In the data, swap "radio option" for "radio button" in the part that opens with the line containing "Image resolution: width=1457" and closes with the line containing "click(x=389, y=130)". Reproduce only that part, with everything else unchanged.

┄┄┄┄┄┄

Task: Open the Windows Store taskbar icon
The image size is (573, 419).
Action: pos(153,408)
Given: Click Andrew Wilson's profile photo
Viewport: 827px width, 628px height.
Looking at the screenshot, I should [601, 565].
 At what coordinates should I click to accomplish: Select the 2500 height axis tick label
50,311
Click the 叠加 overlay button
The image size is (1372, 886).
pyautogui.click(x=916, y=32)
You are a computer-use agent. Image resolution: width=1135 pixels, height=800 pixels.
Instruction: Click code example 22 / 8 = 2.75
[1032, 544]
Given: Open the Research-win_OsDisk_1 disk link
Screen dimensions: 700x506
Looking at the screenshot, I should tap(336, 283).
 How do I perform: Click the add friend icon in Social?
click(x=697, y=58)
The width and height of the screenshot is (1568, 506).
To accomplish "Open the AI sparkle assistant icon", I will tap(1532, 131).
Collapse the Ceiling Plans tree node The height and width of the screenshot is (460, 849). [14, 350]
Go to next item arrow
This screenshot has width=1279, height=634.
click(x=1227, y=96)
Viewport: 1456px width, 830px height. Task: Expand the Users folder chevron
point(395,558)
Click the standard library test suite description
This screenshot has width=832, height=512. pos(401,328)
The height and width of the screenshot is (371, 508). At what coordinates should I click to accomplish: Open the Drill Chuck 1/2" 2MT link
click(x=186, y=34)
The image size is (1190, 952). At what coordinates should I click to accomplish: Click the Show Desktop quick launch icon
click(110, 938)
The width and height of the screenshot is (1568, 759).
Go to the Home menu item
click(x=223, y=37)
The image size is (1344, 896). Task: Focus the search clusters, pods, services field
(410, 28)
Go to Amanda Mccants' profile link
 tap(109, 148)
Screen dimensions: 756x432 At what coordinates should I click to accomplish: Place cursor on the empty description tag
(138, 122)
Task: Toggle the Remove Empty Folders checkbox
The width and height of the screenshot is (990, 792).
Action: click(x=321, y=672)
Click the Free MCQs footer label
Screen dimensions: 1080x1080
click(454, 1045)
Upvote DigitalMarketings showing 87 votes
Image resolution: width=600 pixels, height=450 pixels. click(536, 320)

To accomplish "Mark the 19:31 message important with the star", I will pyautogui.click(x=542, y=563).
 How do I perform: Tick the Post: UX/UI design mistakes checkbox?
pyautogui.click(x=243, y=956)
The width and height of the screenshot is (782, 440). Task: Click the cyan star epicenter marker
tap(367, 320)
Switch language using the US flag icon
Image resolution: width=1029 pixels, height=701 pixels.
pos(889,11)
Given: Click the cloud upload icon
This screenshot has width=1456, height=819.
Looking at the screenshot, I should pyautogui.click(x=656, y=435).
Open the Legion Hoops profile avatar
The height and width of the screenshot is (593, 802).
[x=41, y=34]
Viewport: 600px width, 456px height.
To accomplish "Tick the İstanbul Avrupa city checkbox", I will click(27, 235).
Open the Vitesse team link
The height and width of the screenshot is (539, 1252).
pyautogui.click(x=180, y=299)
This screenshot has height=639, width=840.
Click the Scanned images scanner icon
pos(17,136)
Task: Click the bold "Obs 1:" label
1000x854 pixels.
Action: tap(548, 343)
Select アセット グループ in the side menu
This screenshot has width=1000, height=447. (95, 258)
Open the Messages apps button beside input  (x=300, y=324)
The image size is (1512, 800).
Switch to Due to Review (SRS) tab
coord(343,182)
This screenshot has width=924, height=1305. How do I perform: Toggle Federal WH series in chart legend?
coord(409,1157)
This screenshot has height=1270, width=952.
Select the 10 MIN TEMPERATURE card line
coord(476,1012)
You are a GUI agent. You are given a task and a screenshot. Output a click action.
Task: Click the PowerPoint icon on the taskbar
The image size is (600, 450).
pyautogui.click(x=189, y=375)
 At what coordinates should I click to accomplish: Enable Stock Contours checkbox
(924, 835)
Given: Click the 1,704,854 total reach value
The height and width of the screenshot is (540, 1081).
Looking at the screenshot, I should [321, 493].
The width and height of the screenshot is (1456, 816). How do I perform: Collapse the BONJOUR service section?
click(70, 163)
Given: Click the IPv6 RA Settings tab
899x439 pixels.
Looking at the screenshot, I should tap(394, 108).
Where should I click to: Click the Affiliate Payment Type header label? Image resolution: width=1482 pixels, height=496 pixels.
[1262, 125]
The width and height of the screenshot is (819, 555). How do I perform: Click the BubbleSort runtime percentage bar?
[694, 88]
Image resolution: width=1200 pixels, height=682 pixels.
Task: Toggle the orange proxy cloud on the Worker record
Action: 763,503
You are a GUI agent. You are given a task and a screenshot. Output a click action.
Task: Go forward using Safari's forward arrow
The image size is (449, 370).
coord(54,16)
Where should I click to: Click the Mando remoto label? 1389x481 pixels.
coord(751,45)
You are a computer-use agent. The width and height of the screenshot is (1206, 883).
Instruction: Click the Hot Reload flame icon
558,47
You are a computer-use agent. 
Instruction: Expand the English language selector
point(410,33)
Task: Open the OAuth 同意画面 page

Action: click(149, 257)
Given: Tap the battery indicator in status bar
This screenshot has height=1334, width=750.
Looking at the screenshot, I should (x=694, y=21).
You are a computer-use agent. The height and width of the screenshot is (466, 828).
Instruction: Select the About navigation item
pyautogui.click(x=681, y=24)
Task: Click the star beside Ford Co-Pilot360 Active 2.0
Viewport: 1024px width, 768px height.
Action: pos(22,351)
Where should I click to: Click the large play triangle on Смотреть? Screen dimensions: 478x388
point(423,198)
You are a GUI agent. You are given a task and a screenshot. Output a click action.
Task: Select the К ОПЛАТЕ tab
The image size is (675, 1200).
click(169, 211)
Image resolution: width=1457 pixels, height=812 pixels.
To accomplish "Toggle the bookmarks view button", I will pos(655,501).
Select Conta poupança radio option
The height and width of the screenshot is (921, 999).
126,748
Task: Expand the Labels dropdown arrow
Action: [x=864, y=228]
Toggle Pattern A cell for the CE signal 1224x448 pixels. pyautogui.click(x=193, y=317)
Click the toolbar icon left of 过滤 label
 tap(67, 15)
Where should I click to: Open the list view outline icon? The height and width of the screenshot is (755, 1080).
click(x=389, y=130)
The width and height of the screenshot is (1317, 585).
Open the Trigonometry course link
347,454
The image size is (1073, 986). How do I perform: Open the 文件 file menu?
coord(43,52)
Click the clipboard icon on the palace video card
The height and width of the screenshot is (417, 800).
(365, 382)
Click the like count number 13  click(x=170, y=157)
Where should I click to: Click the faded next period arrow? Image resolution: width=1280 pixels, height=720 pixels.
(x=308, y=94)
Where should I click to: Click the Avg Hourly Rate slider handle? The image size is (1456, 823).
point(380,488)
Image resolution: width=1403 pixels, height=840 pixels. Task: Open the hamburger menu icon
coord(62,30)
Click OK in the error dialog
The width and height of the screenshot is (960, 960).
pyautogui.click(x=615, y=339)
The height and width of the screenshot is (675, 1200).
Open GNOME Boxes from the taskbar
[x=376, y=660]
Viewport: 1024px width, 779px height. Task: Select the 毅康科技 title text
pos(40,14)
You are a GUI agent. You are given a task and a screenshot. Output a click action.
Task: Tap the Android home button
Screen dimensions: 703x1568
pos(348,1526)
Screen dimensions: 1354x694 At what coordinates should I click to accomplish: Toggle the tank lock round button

┄┄┄┄┄┄

- SOLUTION:
Image resolution: width=1457 pixels, height=812 pixels.
To accomplish "Toggle the bookmarks view button", I will pos(655,501).
Select Conta poupança radio button
The height and width of the screenshot is (921, 999).
126,748
Task: Expand the Labels dropdown arrow
Action: [x=864, y=228]
Toggle Pattern A cell for the CE signal 1224x448 pixels. pyautogui.click(x=193, y=317)
Click the toolbar icon left of 过滤 label
 tap(67, 15)
Where should I click to: Open the list view outline icon? The height and width of the screenshot is (755, 1080).
click(x=389, y=130)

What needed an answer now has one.